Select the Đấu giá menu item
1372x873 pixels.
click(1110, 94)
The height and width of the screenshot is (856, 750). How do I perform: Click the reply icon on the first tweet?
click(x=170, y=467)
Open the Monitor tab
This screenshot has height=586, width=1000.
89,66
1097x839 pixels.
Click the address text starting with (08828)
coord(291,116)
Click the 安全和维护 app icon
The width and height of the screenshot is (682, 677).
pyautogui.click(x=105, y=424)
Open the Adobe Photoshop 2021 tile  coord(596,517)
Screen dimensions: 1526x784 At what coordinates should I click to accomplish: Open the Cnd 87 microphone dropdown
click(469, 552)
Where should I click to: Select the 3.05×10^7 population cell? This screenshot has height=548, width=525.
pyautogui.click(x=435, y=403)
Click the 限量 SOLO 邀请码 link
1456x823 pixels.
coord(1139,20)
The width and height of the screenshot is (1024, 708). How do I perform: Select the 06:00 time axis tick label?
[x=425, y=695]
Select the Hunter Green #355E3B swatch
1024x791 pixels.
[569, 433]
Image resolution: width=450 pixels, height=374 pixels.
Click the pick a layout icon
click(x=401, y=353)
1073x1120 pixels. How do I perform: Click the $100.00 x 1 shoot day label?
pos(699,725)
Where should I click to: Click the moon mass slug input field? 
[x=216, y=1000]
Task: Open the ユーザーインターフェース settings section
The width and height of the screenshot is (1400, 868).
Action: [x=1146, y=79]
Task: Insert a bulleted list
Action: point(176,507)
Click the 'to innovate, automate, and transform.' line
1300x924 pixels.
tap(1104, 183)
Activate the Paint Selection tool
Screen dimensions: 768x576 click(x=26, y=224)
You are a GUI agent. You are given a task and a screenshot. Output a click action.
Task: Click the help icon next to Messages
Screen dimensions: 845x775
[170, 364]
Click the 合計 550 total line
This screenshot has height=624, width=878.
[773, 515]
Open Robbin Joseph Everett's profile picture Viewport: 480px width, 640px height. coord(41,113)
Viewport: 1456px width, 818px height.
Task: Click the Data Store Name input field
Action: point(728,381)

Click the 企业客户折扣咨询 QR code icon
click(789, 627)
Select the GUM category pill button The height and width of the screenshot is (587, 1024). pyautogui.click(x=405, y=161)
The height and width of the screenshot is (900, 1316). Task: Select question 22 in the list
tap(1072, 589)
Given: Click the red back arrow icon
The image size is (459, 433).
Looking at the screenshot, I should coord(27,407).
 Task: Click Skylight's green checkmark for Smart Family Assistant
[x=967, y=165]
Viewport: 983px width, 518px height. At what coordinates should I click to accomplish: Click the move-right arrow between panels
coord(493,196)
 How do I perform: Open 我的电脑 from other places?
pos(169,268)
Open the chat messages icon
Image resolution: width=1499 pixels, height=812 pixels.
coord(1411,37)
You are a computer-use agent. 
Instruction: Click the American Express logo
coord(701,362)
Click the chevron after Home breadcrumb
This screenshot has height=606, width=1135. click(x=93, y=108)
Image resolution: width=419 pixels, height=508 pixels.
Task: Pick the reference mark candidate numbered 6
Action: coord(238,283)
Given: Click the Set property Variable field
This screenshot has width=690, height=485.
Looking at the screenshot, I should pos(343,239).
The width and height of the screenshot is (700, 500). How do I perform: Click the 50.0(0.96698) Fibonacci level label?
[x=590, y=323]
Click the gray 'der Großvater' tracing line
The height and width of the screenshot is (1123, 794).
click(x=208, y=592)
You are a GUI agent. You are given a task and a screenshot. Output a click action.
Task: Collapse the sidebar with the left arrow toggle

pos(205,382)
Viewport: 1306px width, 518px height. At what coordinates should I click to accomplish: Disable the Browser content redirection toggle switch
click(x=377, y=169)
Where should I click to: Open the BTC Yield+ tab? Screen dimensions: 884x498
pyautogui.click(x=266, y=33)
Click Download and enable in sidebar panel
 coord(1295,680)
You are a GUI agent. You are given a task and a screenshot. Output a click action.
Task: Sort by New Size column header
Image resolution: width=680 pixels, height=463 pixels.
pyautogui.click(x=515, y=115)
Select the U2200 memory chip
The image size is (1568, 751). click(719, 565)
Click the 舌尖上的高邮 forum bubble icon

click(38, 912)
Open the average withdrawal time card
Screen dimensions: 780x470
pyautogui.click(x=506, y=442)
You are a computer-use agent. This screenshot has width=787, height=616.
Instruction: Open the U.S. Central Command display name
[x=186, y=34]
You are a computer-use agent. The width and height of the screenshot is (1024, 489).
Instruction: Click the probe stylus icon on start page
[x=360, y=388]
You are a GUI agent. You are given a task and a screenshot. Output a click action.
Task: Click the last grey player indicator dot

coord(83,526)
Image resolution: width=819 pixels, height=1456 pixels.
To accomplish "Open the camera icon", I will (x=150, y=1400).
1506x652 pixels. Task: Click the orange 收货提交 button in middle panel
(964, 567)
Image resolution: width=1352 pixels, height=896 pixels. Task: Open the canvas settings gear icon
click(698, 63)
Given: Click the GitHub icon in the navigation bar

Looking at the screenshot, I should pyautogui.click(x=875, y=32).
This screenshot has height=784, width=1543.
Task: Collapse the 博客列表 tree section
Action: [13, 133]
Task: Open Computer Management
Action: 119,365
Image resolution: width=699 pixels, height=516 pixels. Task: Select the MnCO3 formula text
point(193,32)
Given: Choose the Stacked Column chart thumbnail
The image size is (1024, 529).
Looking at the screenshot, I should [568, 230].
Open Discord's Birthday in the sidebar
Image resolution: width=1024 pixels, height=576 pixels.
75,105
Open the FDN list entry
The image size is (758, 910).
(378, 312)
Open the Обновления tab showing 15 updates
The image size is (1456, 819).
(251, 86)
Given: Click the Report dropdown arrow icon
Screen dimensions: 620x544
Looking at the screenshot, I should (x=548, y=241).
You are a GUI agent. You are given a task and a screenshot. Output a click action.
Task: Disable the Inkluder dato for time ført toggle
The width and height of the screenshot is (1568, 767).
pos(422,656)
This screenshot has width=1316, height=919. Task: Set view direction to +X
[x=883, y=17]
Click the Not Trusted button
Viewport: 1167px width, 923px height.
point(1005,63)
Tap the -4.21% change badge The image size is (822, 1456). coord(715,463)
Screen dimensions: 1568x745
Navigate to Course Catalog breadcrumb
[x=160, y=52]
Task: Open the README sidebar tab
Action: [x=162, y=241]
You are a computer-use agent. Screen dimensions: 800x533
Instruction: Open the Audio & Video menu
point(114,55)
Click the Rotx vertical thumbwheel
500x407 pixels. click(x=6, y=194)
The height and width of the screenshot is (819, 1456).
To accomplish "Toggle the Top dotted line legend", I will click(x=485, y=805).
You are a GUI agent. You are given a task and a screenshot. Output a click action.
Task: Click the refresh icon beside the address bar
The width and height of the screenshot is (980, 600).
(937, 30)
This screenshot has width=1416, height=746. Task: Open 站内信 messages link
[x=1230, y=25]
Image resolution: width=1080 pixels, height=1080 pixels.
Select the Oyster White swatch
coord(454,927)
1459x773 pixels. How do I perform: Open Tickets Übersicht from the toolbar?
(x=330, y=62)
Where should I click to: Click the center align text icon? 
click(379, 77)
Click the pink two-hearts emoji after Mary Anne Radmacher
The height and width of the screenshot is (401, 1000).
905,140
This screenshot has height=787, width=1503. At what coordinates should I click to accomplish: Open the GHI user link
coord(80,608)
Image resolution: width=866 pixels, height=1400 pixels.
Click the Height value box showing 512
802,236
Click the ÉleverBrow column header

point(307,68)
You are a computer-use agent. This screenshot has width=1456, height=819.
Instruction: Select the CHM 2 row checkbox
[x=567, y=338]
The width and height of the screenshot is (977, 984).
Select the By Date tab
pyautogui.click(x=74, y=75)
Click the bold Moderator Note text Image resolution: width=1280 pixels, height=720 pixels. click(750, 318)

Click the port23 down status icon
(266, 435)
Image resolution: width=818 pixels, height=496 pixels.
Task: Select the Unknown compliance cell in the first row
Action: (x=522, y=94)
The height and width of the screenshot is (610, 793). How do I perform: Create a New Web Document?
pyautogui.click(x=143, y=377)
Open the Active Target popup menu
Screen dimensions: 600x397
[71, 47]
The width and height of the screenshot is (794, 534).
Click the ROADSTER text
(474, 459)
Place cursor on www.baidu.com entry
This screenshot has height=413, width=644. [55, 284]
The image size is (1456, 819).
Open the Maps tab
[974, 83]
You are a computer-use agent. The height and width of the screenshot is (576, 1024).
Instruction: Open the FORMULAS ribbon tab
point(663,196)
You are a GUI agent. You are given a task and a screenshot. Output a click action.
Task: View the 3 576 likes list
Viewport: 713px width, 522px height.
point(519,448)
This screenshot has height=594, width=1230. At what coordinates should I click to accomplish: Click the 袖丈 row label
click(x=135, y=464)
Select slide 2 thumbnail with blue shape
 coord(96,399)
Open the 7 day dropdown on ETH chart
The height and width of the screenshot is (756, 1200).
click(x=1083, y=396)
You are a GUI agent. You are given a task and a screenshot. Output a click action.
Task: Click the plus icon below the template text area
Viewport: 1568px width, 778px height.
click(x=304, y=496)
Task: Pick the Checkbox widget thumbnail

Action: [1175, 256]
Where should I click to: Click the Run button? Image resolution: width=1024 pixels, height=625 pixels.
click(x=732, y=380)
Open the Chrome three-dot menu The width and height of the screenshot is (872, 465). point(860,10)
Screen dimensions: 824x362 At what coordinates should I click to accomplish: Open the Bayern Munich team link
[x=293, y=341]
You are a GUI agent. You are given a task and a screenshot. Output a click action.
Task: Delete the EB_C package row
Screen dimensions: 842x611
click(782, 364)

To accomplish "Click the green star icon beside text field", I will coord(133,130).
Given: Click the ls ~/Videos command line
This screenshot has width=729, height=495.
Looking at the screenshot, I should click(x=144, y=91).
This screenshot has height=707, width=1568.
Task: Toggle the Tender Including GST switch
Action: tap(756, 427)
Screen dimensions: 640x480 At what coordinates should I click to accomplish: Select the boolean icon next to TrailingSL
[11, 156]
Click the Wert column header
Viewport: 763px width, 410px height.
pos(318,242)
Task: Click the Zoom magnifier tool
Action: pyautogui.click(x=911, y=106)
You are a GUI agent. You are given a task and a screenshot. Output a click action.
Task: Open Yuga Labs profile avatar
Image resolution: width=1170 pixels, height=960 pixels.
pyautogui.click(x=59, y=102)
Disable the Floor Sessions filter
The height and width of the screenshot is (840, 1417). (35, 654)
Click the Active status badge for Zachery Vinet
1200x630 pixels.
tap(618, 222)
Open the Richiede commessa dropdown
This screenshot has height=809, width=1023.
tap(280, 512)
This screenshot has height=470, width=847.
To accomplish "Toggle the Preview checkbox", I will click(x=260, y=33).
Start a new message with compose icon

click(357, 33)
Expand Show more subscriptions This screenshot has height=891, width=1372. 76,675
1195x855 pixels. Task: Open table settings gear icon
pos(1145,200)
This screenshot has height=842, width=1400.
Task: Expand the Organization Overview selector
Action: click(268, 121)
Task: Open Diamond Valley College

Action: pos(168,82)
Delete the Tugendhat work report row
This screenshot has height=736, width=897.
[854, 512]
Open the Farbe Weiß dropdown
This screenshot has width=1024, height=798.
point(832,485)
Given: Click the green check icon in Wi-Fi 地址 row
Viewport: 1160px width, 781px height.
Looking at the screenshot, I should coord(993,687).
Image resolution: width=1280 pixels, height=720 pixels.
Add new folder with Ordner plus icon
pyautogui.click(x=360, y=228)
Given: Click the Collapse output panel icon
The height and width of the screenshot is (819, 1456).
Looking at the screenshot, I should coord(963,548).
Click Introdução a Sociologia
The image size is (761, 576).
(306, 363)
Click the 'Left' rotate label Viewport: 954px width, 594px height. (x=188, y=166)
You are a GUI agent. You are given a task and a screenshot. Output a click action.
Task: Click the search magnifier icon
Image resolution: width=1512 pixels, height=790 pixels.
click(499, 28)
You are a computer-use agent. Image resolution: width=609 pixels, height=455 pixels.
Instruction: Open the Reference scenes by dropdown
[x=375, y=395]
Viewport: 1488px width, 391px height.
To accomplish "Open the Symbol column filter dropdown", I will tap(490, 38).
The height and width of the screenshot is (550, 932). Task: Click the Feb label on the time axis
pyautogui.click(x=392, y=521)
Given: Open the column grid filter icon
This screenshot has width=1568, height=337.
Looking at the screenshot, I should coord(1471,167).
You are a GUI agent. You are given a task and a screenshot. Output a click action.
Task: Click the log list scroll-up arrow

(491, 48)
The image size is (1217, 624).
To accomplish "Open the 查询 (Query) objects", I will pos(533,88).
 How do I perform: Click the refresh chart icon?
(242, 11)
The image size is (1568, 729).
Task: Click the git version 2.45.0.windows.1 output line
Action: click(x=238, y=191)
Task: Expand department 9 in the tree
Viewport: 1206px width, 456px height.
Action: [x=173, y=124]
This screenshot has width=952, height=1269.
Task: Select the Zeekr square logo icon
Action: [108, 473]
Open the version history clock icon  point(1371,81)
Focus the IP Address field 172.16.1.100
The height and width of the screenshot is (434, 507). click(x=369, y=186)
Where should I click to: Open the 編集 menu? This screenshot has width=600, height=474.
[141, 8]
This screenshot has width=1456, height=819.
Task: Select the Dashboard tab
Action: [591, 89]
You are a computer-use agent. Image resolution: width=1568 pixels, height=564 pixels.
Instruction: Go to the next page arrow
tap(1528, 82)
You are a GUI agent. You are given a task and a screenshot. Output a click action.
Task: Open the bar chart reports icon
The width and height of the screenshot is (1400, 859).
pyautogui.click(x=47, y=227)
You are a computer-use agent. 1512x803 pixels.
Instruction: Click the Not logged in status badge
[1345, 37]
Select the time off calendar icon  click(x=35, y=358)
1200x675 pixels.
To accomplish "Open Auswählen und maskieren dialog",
# # # # # # #
▸ JOB
Convert the stretch of entries from the line containing "The width and height of the screenshot is (700, 500)." through the line containing "click(38, 912)" into a Markdown table with the columns Row and Line. Number the rows in order, put each line in full in the Line column, and omit blank lines.

▸ RESULT OF THIS EXERCISE
| Row | Line |
|---|---|
| 1 | The width and height of the screenshot is (700, 500). How do I perform: Click the 50.0(0.96698) Fibonacci level label? |
| 2 | [x=590, y=323] |
| 3 | Click the gray 'der Großvater' tracing line |
| 4 | The height and width of the screenshot is (1123, 794). |
| 5 | click(x=208, y=592) |
| 6 | You are a GUI agent. You are given a task and a screenshot. Output a click action. |
| 7 | Task: Collapse the sidebar with the left arrow toggle |
| 8 | pos(205,382) |
| 9 | Viewport: 1306px width, 518px height. At what coordinates should I click to accomplish: Disable the Browser content redirection toggle switch |
| 10 | click(x=377, y=169) |
| 11 | Where should I click to: Open the BTC Yield+ tab? Screen dimensions: 884x498 |
| 12 | pyautogui.click(x=266, y=33) |
| 13 | Click Download and enable in sidebar panel |
| 14 |  coord(1295,680) |
| 15 | You are a GUI agent. You are given a task and a screenshot. Output a click action. |
| 16 | Task: Sort by New Size column header |
| 17 | Image resolution: width=680 pixels, height=463 pixels. |
| 18 | pyautogui.click(x=515, y=115) |
| 19 | Select the U2200 memory chip |
| 20 | The image size is (1568, 751). click(719, 565) |
| 21 | Click the 舌尖上的高邮 forum bubble icon |
| 22 | click(38, 912) |